怖いと思った。だってその盾を、身代わりを見付けてここまで連れてきて、自力で少しでも生かして…最期まで道具として使おうとしてるんじゃないのかって。
止めた私の足。悟も遅れて足を止めた。
ジャリ……、ジャリ、
私はそこから数歩、下がって建物の方向へと全力で走って戻った。

「あっハルカちゃんっ!?」

後ろで叫ぶ声が聴こえたけれど、私は構わず門をくぐった。


****


門をくぐって、静かな庭を歩く。
どうしてこんなに広いのに静かなのか、少しだけ分かった。それは庭を周っていけば異様な光景が嫌でも目に入る。
玉砂利を踏みながら、その光景から目が離せない。ゆっくりと私は近付いていく。

──名前の刻まれた石碑がずらーっと並んでる。
奥ほど石碑が脆く崩れ、手前程新しい。一番手前の新しいモノには既にリョウコという母の名前。左右にはまっさらな石碑。きっと祖母や私が死ぬ時に刻まれるものだと嫌でも理解した。

ジャリ、ジャリ…ジャリ。背後から近付く音。

「そちらは春日家の身代わり済みの者達です、お嬢様」

『お、お嬢様……』

声を掛けられて思わず反射的に振り返ると龍太郎。ぴしっとした背筋で立ち、説明を加える。私はずらりと並ぶ石碑を眺めながらそれを聞いていた。

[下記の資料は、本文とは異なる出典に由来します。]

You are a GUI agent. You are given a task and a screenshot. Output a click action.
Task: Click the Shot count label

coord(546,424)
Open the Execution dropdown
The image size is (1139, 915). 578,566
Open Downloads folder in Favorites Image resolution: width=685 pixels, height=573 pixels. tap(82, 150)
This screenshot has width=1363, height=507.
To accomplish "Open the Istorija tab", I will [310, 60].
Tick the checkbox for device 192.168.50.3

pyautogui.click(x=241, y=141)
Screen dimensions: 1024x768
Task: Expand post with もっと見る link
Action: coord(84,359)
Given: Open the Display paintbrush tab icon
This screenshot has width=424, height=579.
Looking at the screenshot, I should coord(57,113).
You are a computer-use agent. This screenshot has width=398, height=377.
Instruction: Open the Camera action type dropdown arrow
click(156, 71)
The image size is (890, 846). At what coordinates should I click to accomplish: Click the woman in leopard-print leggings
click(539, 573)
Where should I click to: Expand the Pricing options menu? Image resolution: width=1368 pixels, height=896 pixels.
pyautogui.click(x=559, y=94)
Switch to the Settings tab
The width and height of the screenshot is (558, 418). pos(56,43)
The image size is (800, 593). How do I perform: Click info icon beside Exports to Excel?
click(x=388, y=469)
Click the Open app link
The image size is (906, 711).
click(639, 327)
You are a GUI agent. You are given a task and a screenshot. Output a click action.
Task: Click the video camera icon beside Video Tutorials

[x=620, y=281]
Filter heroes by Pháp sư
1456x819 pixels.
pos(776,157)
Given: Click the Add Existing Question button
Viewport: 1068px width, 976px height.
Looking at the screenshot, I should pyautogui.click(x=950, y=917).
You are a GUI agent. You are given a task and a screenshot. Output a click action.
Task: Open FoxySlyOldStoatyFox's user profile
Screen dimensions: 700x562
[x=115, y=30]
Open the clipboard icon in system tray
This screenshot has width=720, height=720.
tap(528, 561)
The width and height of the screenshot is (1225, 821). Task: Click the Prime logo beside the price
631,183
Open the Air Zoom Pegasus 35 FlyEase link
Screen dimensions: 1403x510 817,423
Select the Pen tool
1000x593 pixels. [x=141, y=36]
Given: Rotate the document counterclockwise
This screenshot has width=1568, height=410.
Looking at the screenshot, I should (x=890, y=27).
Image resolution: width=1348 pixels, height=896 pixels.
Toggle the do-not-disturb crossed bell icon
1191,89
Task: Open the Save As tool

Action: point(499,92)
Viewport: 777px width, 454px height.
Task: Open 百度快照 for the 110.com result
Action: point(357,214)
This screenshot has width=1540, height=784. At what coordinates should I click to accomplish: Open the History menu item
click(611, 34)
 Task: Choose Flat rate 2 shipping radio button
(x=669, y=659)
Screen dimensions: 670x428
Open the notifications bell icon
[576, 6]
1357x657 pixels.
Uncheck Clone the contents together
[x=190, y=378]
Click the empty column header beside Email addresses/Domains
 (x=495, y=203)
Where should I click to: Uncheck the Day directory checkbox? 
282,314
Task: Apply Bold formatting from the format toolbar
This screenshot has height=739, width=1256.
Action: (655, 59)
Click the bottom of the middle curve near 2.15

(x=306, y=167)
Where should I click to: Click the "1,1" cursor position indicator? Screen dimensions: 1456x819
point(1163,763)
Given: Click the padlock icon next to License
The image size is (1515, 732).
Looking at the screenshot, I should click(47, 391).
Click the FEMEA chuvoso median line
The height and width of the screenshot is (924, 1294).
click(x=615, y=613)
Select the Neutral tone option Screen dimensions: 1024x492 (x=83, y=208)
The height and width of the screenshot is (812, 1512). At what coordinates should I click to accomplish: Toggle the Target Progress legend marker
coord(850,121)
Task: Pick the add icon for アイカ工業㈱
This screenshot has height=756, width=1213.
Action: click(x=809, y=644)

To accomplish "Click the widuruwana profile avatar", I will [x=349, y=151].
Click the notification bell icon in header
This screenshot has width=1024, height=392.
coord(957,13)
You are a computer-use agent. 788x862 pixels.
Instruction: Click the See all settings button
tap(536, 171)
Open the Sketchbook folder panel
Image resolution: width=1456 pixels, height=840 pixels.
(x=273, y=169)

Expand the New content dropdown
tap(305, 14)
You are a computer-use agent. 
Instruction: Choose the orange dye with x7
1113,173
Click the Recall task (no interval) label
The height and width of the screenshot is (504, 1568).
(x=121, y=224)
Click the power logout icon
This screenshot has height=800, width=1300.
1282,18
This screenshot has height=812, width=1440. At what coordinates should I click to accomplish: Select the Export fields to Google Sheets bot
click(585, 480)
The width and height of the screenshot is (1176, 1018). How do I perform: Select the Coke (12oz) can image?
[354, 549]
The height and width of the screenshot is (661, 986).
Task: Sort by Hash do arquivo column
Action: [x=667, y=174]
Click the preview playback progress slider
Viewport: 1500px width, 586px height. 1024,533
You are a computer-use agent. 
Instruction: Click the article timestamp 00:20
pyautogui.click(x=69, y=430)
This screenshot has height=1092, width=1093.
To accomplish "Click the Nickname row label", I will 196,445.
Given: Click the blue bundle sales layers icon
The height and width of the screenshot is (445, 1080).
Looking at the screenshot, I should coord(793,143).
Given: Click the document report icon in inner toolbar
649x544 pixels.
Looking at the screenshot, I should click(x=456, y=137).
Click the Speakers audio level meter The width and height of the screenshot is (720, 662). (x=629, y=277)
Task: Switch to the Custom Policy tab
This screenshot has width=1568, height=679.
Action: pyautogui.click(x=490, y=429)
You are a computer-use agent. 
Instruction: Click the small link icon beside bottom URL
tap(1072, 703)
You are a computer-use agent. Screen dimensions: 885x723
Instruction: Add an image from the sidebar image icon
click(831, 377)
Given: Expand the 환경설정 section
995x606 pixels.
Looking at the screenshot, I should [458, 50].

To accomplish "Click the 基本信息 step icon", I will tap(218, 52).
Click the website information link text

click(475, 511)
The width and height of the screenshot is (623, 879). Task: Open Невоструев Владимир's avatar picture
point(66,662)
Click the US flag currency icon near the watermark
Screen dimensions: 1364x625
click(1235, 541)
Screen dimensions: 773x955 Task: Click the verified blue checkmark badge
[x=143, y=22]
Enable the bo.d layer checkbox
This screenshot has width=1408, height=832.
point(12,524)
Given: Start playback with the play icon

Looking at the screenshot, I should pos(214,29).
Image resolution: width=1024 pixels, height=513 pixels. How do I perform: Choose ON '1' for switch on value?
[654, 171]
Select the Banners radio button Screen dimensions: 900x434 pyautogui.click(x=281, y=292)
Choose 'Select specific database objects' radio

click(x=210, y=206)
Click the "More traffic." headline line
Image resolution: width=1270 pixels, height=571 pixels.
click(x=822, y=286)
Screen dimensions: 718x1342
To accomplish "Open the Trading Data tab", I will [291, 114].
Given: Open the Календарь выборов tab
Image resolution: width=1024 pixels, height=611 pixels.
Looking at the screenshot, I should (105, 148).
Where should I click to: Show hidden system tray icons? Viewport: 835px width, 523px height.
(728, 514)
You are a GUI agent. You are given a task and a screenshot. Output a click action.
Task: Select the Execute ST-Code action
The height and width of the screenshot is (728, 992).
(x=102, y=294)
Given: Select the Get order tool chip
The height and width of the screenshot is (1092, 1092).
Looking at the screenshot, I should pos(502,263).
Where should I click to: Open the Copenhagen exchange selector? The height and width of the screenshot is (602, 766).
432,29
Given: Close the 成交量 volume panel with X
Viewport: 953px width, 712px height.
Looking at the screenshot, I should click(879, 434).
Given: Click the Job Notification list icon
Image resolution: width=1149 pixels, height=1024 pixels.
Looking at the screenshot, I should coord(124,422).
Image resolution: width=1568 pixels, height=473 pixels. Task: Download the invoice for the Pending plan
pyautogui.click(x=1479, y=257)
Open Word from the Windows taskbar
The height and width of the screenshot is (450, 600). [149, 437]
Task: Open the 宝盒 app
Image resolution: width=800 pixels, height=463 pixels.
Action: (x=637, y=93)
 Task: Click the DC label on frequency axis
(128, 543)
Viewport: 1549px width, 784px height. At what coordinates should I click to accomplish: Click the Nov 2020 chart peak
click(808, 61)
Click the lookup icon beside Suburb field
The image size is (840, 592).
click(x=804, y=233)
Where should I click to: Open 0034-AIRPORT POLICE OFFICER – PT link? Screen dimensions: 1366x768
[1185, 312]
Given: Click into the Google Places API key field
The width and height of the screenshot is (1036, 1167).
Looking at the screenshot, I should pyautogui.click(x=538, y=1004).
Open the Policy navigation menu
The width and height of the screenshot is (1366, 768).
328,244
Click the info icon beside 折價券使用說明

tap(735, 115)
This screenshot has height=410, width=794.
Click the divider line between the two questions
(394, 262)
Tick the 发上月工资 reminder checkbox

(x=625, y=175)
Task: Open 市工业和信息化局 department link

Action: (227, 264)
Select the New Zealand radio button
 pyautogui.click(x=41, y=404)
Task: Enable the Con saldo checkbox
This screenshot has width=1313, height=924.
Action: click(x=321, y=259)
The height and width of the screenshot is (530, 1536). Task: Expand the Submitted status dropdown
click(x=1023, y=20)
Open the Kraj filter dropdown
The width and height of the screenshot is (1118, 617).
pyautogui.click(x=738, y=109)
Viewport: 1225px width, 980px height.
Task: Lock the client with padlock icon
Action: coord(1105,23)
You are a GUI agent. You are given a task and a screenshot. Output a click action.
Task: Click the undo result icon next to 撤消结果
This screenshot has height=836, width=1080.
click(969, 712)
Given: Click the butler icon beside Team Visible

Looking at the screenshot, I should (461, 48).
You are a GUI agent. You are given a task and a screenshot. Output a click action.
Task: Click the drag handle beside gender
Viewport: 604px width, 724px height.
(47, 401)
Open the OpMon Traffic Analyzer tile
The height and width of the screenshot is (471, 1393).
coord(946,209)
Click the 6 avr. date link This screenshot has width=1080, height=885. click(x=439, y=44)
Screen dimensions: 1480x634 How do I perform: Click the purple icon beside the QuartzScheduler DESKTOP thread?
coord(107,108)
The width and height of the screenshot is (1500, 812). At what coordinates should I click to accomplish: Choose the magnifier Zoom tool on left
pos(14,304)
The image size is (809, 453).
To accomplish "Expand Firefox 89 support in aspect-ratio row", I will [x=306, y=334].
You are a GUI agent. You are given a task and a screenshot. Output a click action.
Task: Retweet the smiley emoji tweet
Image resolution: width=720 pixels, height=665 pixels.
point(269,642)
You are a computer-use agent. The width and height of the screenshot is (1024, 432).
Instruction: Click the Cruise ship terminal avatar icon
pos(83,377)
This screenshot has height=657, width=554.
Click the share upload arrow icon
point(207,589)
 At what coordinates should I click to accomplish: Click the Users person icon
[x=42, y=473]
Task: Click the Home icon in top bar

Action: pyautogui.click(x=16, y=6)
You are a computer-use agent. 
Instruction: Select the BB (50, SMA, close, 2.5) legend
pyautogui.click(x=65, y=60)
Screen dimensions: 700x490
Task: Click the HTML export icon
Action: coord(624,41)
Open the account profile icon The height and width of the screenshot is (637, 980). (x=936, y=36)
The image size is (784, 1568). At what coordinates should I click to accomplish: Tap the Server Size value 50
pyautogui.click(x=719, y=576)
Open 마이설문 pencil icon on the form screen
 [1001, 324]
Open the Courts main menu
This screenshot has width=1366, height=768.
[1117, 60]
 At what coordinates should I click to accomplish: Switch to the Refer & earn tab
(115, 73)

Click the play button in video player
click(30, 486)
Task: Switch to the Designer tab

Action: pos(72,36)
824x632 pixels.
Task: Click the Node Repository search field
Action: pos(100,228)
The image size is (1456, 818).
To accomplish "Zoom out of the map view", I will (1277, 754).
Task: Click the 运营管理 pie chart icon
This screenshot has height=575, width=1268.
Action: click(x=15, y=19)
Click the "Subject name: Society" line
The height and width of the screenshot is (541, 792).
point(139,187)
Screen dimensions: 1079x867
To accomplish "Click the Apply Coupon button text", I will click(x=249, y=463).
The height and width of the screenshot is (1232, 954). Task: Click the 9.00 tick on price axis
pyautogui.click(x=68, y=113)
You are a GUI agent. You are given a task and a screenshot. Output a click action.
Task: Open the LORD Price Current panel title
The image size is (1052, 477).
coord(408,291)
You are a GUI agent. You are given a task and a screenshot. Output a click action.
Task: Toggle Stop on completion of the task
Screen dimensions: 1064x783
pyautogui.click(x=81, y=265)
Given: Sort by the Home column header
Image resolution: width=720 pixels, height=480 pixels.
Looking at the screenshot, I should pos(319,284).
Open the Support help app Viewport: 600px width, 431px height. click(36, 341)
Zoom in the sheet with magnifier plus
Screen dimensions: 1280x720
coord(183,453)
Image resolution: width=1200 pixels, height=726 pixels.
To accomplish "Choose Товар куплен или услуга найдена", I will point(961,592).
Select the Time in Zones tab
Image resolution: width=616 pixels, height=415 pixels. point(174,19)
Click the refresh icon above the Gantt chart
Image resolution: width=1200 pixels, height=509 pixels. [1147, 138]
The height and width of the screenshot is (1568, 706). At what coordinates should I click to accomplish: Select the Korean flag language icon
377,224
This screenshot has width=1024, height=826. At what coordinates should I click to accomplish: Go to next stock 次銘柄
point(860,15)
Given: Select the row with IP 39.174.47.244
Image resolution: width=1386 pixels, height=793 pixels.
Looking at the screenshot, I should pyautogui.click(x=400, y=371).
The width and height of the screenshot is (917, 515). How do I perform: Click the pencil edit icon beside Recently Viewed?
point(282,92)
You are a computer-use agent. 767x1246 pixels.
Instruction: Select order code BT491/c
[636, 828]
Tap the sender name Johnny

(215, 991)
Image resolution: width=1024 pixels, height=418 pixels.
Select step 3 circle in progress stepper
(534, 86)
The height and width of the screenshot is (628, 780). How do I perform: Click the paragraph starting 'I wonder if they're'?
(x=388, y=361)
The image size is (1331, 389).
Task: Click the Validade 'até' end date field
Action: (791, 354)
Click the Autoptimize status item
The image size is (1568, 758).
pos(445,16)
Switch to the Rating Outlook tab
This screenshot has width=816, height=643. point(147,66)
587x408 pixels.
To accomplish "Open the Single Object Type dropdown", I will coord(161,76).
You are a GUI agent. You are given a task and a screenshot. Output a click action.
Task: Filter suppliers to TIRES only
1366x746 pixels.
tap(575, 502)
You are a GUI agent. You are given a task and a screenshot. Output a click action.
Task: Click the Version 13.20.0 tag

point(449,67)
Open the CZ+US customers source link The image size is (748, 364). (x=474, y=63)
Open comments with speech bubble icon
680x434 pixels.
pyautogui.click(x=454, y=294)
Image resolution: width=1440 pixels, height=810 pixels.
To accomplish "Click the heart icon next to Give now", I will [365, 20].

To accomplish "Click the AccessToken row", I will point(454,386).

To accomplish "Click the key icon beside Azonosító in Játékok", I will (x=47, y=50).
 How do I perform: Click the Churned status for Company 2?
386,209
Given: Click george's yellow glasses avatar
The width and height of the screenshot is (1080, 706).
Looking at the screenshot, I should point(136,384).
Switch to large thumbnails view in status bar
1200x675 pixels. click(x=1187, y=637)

「春日家は昔ほど多産で、女性を多く雇われた呪術師等に派遣されていたそうです。現在では春日の血を引くのは当主とお嬢様のみ、他は既に身代わり済みです。
命を引き換える術式、その運命を抱える春日家は派遣先から多額の収入を得ておりました。ですので多く産み、男が生まれれば婿に行かせる……なので、このひとつひとつには女性の名しか刻まれません」

へえ、なるほど…。
私と祖母しかもう…居ない、だから先に墓石が用意されていたのかな…。